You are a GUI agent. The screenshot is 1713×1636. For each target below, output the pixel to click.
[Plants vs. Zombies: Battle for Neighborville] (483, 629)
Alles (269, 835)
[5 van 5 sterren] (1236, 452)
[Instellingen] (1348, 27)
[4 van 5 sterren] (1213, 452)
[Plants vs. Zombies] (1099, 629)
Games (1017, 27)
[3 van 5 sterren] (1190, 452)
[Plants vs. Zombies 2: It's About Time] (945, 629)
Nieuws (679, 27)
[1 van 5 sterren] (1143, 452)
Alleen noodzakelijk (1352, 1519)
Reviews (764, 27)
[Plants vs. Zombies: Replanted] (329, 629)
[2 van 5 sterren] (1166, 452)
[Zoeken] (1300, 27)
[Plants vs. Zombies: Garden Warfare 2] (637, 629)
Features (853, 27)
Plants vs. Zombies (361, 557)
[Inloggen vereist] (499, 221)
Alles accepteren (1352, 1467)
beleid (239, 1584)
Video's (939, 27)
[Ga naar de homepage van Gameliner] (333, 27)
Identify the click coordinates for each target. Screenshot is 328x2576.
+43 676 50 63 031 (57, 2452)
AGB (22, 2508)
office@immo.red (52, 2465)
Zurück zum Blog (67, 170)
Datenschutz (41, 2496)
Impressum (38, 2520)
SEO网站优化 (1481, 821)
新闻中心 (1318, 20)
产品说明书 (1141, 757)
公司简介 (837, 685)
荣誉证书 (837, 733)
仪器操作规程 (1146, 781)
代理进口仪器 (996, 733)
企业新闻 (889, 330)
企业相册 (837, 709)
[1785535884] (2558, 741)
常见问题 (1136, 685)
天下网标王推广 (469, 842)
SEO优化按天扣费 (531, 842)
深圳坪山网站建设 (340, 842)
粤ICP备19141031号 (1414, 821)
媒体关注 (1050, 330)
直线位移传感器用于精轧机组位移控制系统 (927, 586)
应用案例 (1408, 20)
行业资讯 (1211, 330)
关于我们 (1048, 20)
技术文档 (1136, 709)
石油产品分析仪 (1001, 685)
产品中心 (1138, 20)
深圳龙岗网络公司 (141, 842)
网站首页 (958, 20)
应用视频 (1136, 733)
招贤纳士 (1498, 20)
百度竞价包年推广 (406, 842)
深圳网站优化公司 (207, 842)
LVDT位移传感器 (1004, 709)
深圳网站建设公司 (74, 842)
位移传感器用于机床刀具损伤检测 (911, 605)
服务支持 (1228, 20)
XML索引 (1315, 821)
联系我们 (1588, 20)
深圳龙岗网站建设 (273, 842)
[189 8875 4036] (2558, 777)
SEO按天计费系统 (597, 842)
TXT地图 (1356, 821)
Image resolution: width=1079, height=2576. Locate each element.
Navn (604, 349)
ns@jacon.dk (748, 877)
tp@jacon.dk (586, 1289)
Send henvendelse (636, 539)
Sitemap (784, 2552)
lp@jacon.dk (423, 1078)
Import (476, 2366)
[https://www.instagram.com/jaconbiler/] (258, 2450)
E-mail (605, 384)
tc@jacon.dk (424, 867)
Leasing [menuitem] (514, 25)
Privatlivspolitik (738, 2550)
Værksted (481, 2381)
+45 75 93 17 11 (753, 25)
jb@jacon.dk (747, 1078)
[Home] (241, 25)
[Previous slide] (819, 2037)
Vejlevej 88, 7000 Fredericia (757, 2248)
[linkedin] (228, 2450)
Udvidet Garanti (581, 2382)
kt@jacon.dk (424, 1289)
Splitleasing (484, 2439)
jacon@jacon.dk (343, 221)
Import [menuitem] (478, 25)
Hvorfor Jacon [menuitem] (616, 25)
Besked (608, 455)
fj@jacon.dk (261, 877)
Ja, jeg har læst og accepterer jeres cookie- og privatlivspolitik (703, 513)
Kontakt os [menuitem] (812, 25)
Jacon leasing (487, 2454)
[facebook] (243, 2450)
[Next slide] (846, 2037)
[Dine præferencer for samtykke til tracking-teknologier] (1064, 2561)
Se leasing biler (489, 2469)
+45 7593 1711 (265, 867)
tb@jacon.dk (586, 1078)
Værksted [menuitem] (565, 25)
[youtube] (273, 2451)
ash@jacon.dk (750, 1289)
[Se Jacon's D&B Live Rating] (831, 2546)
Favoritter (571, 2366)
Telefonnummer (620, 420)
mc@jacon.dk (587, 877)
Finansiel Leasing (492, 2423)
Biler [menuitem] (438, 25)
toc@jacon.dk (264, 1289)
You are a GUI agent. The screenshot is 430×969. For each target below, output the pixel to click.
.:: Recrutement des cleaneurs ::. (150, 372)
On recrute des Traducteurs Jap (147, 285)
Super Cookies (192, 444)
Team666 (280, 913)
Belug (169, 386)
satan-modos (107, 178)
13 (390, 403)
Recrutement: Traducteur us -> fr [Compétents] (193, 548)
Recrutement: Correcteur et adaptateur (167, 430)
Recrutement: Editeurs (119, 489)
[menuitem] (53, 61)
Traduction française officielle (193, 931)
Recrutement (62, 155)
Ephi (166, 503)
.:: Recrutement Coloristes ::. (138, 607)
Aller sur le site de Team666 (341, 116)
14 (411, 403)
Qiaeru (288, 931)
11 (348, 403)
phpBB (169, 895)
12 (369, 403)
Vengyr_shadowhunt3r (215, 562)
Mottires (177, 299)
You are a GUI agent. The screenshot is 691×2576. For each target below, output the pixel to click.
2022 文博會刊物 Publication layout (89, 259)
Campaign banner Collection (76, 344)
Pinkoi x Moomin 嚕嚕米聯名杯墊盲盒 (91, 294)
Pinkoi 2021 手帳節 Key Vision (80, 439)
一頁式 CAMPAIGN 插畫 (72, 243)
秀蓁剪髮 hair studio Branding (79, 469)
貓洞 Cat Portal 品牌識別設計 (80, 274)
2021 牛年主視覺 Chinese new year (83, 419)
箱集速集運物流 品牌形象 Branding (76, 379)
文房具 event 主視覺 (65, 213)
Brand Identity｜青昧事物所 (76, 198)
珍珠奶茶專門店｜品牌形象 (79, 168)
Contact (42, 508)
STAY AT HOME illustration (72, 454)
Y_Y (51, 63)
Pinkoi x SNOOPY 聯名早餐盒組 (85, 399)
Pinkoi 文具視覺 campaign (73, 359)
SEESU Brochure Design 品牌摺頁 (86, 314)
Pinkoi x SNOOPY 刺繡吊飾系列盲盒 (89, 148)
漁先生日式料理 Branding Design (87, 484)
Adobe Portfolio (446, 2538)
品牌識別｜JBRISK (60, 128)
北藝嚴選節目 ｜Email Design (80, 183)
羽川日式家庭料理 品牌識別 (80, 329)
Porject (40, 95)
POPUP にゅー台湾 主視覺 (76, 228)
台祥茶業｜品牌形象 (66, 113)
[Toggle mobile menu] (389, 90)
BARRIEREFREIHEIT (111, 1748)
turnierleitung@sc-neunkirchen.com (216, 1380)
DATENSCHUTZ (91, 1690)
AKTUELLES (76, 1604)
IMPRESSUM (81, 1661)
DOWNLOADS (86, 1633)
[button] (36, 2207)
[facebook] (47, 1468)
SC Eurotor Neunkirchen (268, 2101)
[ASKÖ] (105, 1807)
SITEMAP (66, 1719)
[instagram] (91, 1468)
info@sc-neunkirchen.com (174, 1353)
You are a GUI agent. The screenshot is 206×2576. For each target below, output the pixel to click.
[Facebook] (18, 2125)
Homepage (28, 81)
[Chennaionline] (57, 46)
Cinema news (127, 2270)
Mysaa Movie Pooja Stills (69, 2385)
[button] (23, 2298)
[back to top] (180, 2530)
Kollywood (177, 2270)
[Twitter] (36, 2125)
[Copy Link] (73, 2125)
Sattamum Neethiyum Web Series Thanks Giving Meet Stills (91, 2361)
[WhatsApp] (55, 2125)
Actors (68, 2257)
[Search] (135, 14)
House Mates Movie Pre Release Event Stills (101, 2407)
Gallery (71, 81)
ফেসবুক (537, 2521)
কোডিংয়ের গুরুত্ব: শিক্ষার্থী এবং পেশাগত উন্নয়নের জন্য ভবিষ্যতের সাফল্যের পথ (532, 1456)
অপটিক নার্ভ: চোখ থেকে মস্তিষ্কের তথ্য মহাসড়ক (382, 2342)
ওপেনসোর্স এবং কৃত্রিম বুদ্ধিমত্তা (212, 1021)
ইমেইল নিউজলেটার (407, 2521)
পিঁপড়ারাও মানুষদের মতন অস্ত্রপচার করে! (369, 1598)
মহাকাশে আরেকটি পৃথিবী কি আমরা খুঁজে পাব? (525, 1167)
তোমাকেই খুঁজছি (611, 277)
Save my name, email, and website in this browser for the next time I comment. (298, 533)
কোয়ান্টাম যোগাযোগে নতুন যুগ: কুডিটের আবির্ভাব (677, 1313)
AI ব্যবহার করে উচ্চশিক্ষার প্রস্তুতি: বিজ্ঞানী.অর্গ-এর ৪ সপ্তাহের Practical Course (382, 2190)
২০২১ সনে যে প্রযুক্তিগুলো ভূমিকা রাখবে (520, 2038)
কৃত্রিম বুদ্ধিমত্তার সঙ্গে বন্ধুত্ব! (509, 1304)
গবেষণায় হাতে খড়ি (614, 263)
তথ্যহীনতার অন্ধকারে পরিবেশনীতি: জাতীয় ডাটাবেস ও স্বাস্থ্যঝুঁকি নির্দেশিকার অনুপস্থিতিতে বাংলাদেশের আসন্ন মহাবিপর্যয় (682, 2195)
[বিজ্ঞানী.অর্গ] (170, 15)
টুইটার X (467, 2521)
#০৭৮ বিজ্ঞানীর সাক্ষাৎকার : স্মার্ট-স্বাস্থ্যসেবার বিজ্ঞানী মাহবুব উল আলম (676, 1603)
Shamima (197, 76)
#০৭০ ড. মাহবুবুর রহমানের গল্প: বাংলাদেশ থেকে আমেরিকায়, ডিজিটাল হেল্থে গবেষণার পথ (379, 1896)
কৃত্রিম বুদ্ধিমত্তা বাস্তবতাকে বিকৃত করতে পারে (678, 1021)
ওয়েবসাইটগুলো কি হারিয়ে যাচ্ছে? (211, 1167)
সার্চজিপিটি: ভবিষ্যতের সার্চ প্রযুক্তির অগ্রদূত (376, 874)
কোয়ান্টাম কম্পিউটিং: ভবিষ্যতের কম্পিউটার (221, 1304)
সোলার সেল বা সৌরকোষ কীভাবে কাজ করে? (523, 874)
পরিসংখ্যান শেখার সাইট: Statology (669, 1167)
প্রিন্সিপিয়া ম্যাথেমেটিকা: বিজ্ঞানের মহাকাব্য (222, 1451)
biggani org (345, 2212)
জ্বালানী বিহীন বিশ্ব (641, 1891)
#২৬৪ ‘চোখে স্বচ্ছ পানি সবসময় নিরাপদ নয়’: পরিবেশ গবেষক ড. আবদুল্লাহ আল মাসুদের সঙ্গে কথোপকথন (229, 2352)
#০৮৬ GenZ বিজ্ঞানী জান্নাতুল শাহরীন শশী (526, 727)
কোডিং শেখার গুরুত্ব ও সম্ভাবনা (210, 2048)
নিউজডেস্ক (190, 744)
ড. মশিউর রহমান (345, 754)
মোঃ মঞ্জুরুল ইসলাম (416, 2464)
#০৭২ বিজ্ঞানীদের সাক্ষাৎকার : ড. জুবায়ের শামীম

..........

Instructions to follow
Each line holding the word "Stills" must be pulled from the records.

Answer to the exercise
Mysaa Movie Pooja Stills (69, 2385)
Sattamum Neethiyum Web Series Thanks Giving Meet Stills (91, 2361)
House Mates Movie Pre Release Event Stills (101, 2407)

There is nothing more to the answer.